Des anecdotes comme celle-ci il en existe des milliers, elles doivent être écrites quelque part et sinon tant pis, les cerveaux conservent l’information, nous ne sommes pas déments.
Quand on parle de Cuba je m’enflamme, c’est mon pays et je suis fière d’être née ici. Bien sûr il y a des choses négatives et positives. Nous avons des besoins parce que les produits manquent, et quand il y en a ils sont très chers, le salaire n’est pas suffisant. Tout ceci est connu, mais nous avons aussi l’éducation et la santé gratuites.

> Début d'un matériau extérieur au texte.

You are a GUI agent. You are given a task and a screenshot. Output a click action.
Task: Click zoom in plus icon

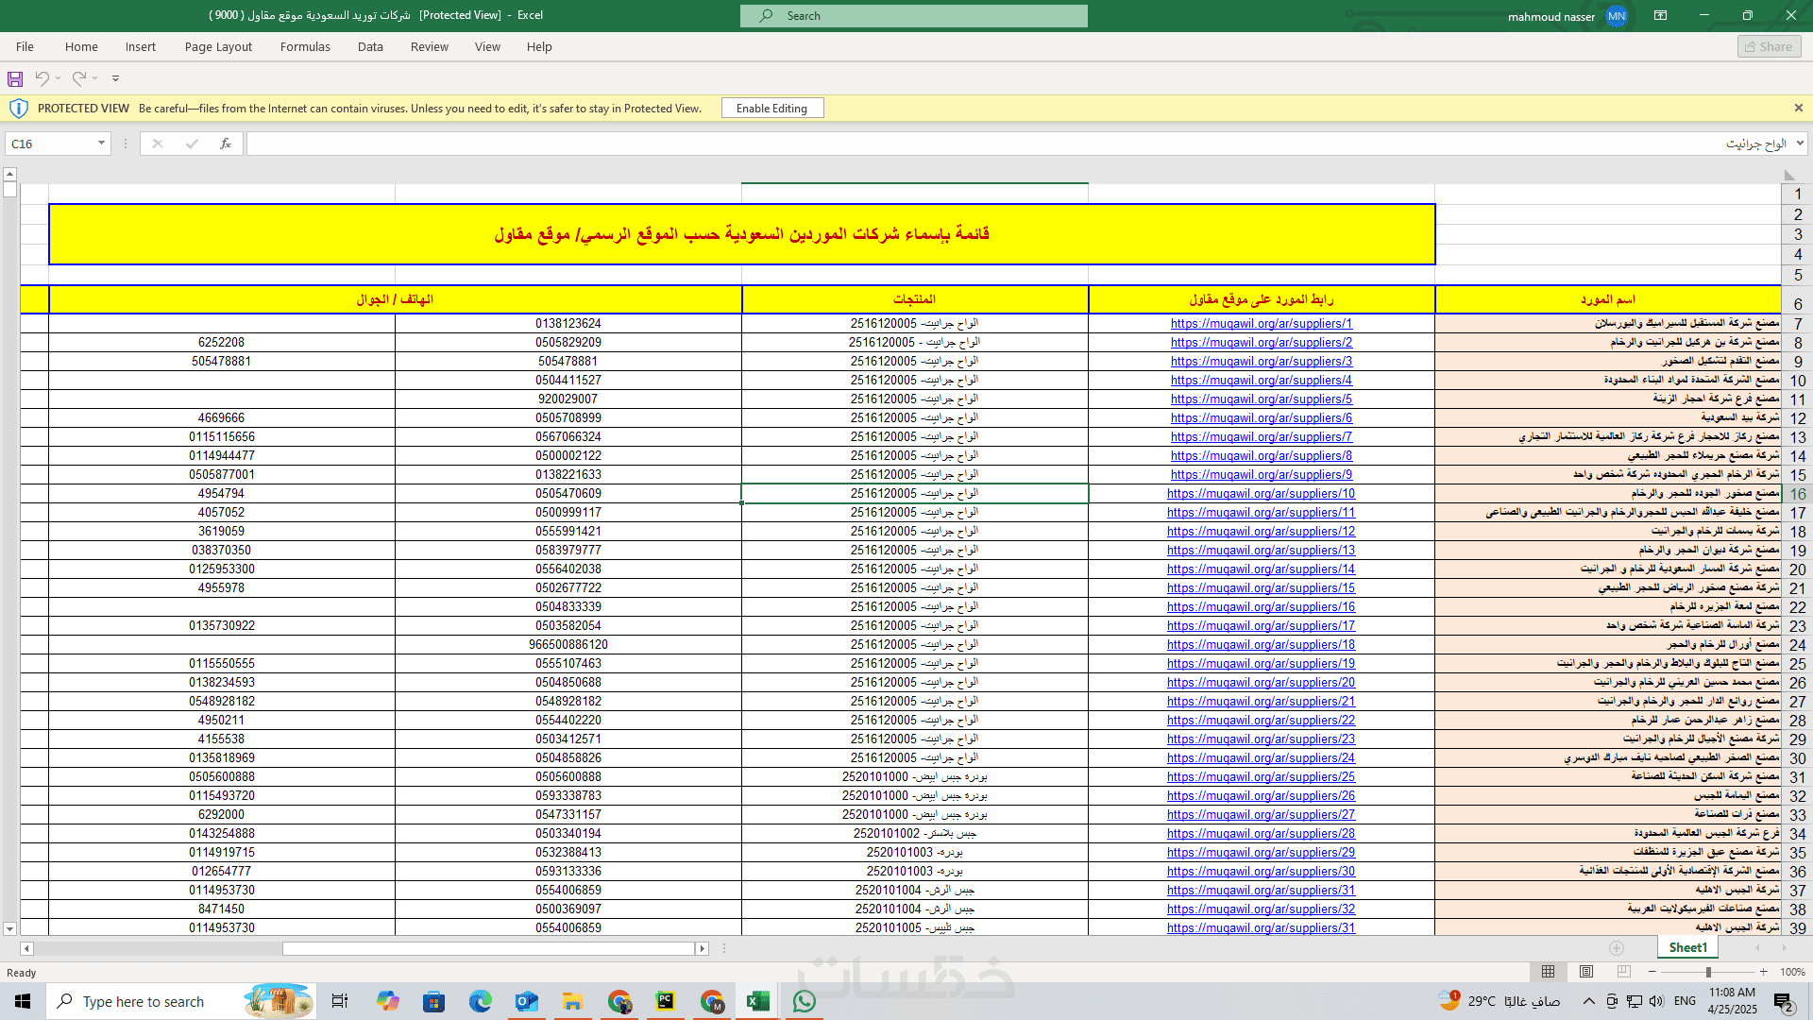click(x=1763, y=972)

Je ne peux pas parler du futur, j’essaie de vivre dans le présent. Aujourd’hui, j’aimerais obtenir un contrat de travail dans un pays de langue espagnole pour économiser un peu d’argent et ouvrir un petit commerce qui me donnerait de quoi vivre quand je serai à la retraite. C’est difficile à dire mais l’argent que je gagne avec mon travail n’est pas suffisant. Cette double monnaie que nous avons sur l’île, pour moi c’est le point le plus négatif car le change pesos cubains-pesos convertibles ne cesse d’augmenter (au détriment des cubains, qui sont payés en pesos cubains ndrl), et aujourd’hui dans les magasins tout se paie en pesos convertibles (CUC).
En dehors de mon travail je fais beaucoup de choses, même si je sors peu dans les lieux nocturnes de divertissement. J’aime aller à la plage et cela fait plus de trois ans que je n’ai pas été en vacances, j’aime danser mais cela fait aussi un moment que je n’y ai plus été. J’aime profiter d’un bon café mais je ne le fais plus depuis que j’ai arrêté de fumer. Par dessus-tout j’aime parler, faire des blagues et me réunir en soirée avec les gens du quartier pour converser, rire et commenter ce qui s’est passé dans la journées. “Faire des rondes du quartier informatives et instructives”, c’est ainsi que nous appelons nos commérages jejeje.
Ah, si ! Entre toi et moi, j’aime aussi jouer aux jeux sur l’ordinateur, je crois que c’est devenu un vice, c’est pour ça que j’ai arrêté mes autres activités.